Full Fathom Five: Audio Field Recordings

Weathermaker
rating icon 8 / 10

Track listing:

01. Dragonfly
02. Child of the City
03. The Devil and Me
04. Texan Book of the Dead
05. Animal Farm
06. The Mob Goes Wild
07. Cypress Grove
08. The Elephant Riders
09. Ship of Gold
10. The Yeti
11. Promoter (of Earthbound Causes)
12. 10001110101
13. Mr. Shiny Cadillackness
14. Electric Worry
15. One Eye Dollar


If you're a CLUTCH fan, you already know that the band's been on a damn-near unstoppable roll on these last few albums. Sure, a few old-schoolers are still grumbling that they don't play angular east-coast noise rock any more, but if you're still on board at all, chances are you're down with the band's transition into this half-lit, shambling blooze-soaked heavy-riffing beard jam band with drunken style chops out the wazoo. And you also know that, as killer as the records have been, CLUTCH is at their unvarnished best when they're on stage, Neil Fallon swirling a few shots of whiskey in his gullet, cranking out these well-oiled anthems with your grandfather's work ethic and a groove that'd knock a hole in a bunker.

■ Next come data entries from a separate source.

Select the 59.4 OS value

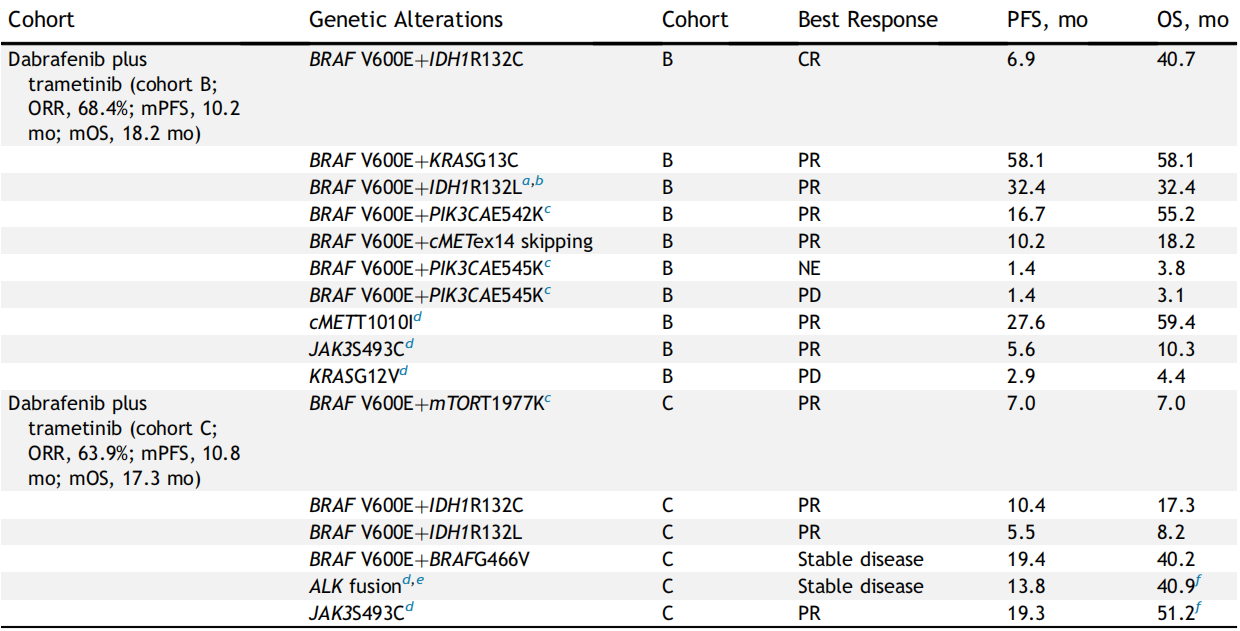1176,322
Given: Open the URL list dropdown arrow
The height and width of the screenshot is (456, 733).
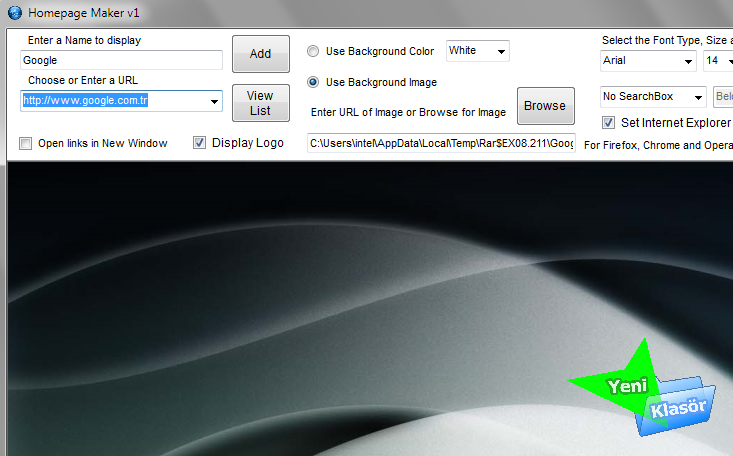Looking at the screenshot, I should [214, 101].
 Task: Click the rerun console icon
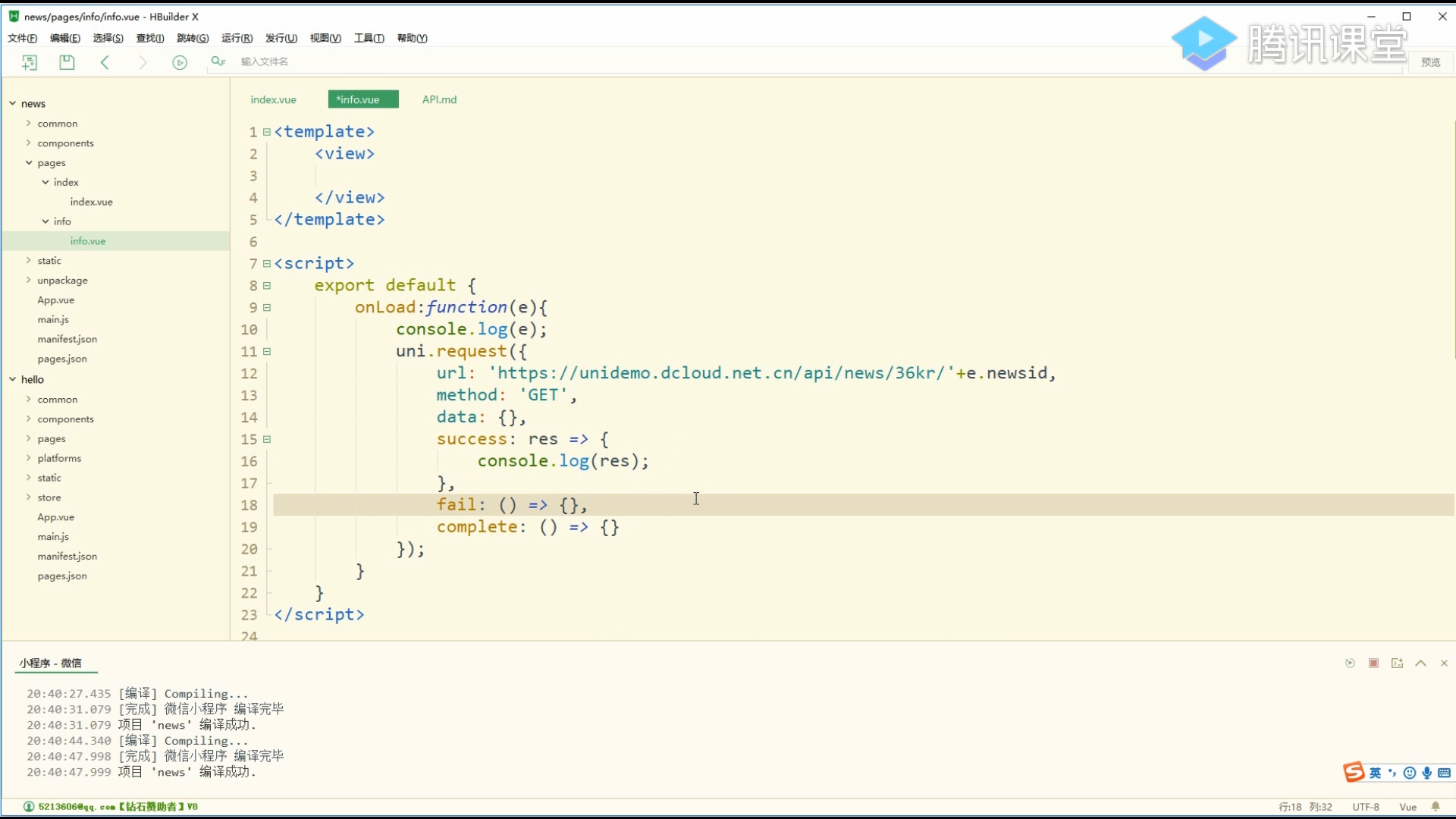[x=1350, y=664]
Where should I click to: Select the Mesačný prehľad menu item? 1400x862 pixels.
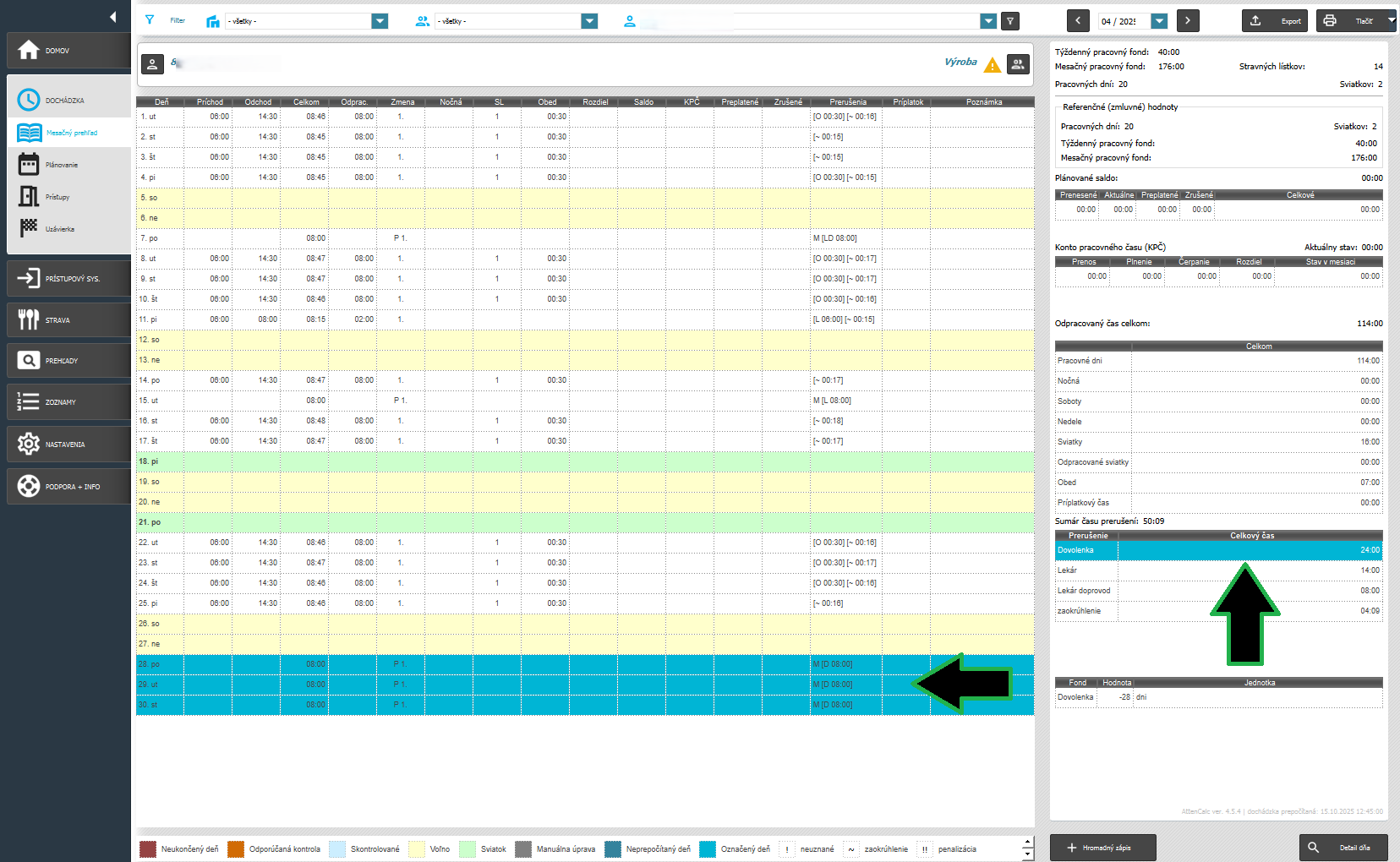pos(71,133)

So all you really need to know about a live album from these veterans of the trade is the details: where it was laid down (four different stops, including last year's trip to Australia),who all's on it (the constant four-piece lineup plus harmonica player Eric Oblander and organist Mick Schauer),and how it sounds. It's big, folks, big and crunchy and full of low end, with drums that were apparently miked by Satan himself. You know it's unadorned and right off the stage, mainly because Fallon's the only guy with a mic (a lot of harmonies and double-tracked parts sound different, but still fine, the first time you hear them on a live set like this). But CLUTCH builds their songs to be live beasts first and foremost, so little tweaking is necessary. Besides, the band just cooks, and that comes through with all the impossible-to-add-in mojo that comes from being on the road as many days, as many years, as much a percentage of their adult lives as these guys have done it.

There may not be a tighter, slipperier rock and roll combo in existence than CLUTCH, and the way things are going, there might never be another pretender to their throne. As they get older, they evolve more and more into this curmudgeonly GRATEFUL DEAD of heavy rock, doing everything themselves, adding all kinds of tasty, funky jam parts into the songs live, and inspiring a small but loyal worldwide following of the kind of people who form sacred bonds in chat rooms over the swapping of beer-and-spit-stained set lists stolen off the monitors after "A Shogun Named Marcus". To them, "Full Fathom Five" isn't so much a stopgap or an introduction from the new, band-run label as it is a holy document, a best of (mostly) the new millennium teachings of these cryptic riff wizards. If you've lost touch with 'em since the 90's, this would be a great starting point to correct the error of your ways, and re-indoctrinate yourself into the cult of what might just be the last, best hard-working rock-and-roll band in America.